BOLOGNA – Dal 29 maggio al 27 settembre 2026, il MAMbo – Museo d’arte Moderna di Bologna presenta la mostra dedicata a Giuseppe Chiari, in occasione del centenario dalla sua nascita.

L’obiettivo di questa mostra è quello di offrire una critica organica di una delle figure più rilevanti e versatili del panorama dell’arte italiana del secondo Novecento. Il progetto è sostenuto dal PAC 2025 – Piano per l’Arte Contemporanea, promosso dal Ministero della Cultura, e rappresenta la retrospettiva completa del lavoro di Chiari in un’istituzione pubblica, distinguendosi per un impianto che propone un’indagine articolata e trasversale, superando la logica della presentazione per nuclei omogenei.  In questa prospettiva, la figura di Giuseppe Chiari viene contestualizzata storicamente partendo dagli anni Sessanta e Settanta e riletta alla luce delle sue relazioni e con altre esperienze avanguardistiche contemporanee. 

Il punto cardine della mostra indaga il passaggio dalla musica alle arti visive attraverso un percorso che parte dalle partiture degli anni Cinquanta, assistendo a una ridefinizione del linguaggio musicale in chiave espansa, orientata verso pratiche sonore e performative. In questo processo, lo strumento musicale viene privato delle sue funzioni e suonato in maniera non prescrittiva mediante l’uso di elementi come acqua, sassi e luce. 

Ad accogliere il pubblico è l’opera “La musica è facile”, ideata nel 1972, presentata alla Galleria Martano di Torino nel 1976 e acquistata dal MAMbo grazie al PAC: un intervento che amplifica e rilancia la riflessione di Giuseppe Chiari sulla natura accessibile, processuale e degerarchizzata dall’esperienza musicale. 

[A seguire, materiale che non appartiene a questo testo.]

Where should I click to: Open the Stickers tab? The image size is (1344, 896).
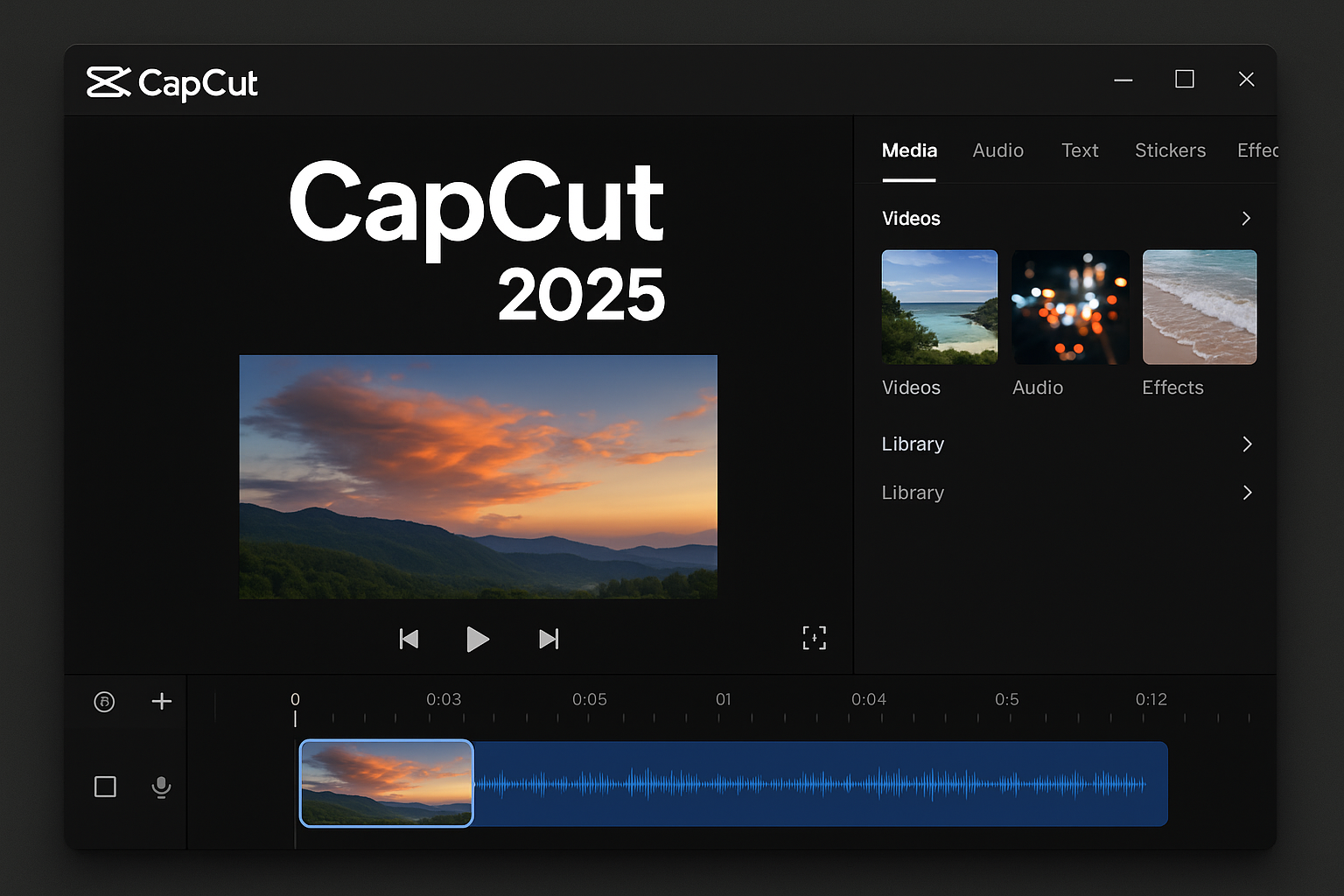click(x=1170, y=150)
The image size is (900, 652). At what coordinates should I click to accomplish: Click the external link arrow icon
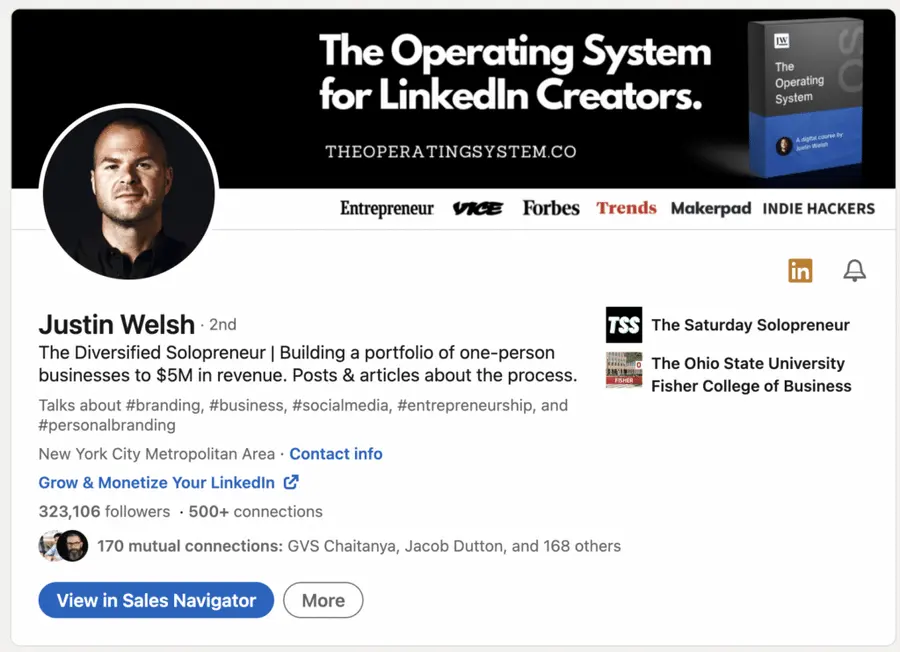[292, 482]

Al centro della Sala delle Ciminiere, il cuore dell’esposizione è caratterizzato da dodici pianoforti preparati che configurano lo spazio come un ambiente immersivo, in cui i pianoforti si prestano come presenze scultoree. Il percorso prosegue con una sezione dedicata alla notazione musicale che riflette le sperimentazioni effettuate da Chiari sulle modalità non canoniche di suonare gli strumenti. I metodi per suonare sono scritti in forma di testi, diagrammi e disegni che testimoniano la ricerca sensoriale ed esplorativa del suono con materia grezza e strumenti come acqua, luce, capelli, sedie e ambienti architettonici. Un altro nucleo è composto dai celebri spartiti cancellati: opere in cui il codice musicale mette in crisi lo statuto e la funzione della notazione tradizionale. 

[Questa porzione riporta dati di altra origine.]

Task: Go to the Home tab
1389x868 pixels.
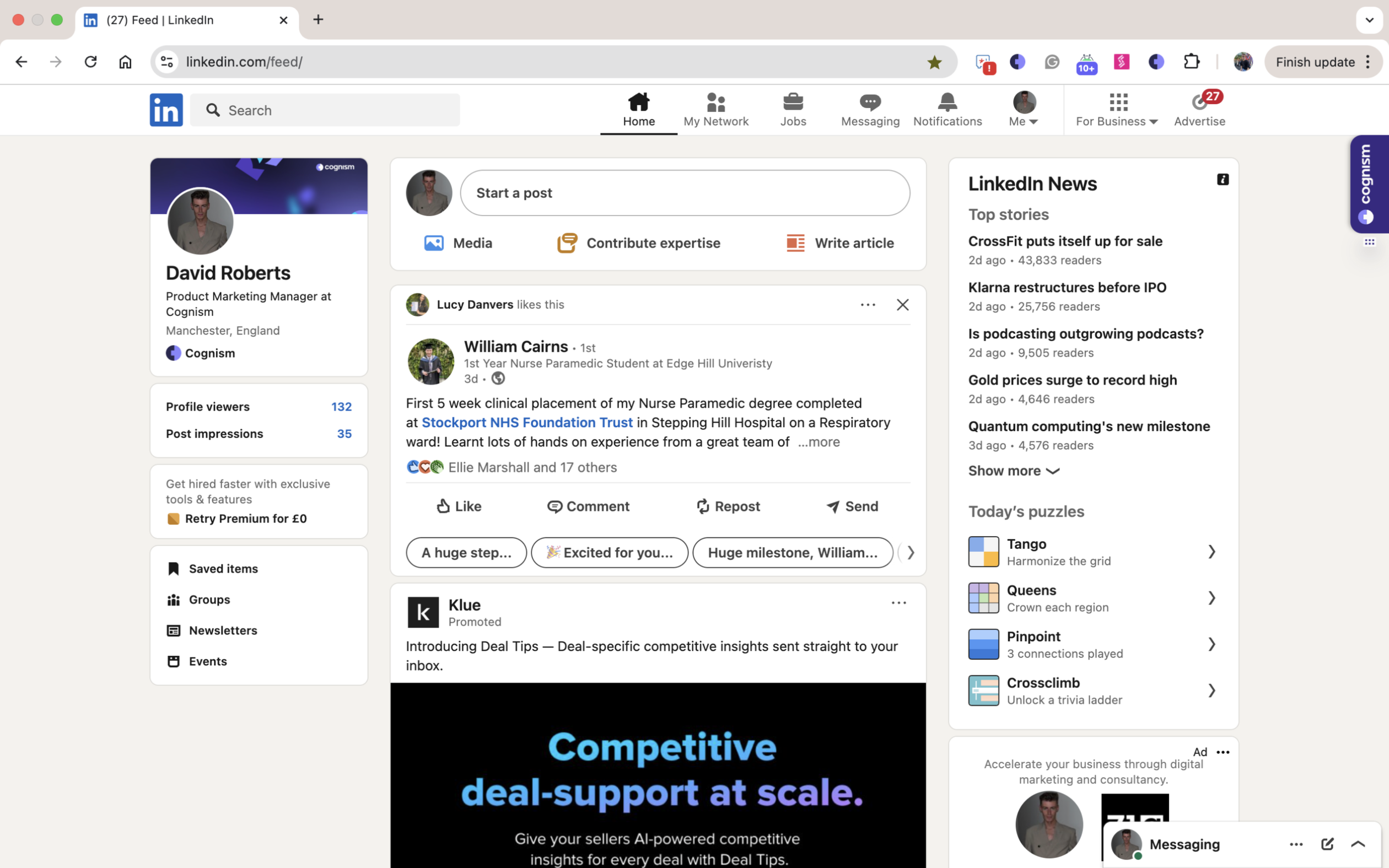Action: pos(638,109)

Nella galleria interna, la mostra esplora un ulteriore sviluppo della ricerca di Chiari che, dagli anni Settanta, pone al centro la parola nella sua piena autonomia concettuale, svincolata dalla funzione istruttiva. Tra le opere presentate spiccano Art is easy – opera già appartenente alla collezione del MAMbo – e 120 pagine, installazione composta da decine di fotocopie di pagine tratte in parte da un quaderno dell’artista su cui risaltano parole e frasi dattiloscritte, la cui successione si presenta come un flusso disomogeneo di annotazioni che spaziano tra suggestioni visive, gestuali e sonore, in un gioco di rimandi che ripercorre partiture, statement e altri lavori dell’artista. 

Il percorso comprende una vasta selezione di interventi video curata da Cosetta Saba, docente di Analisi del film e di Pratiche audiovisive nella Media Art presso l’Università di Udine. Questi contenuti mostrano la riflessione dell’artista nel carattere processuale e performativo. La rassegna audiovisiva permette di approfondire la dimensione temporale e relazionale del lavoro di Giuseppe Chiari, offrendo un punto di vista esaustivo sulla sua sperimentazione mediale e sulla centralità del gesto. 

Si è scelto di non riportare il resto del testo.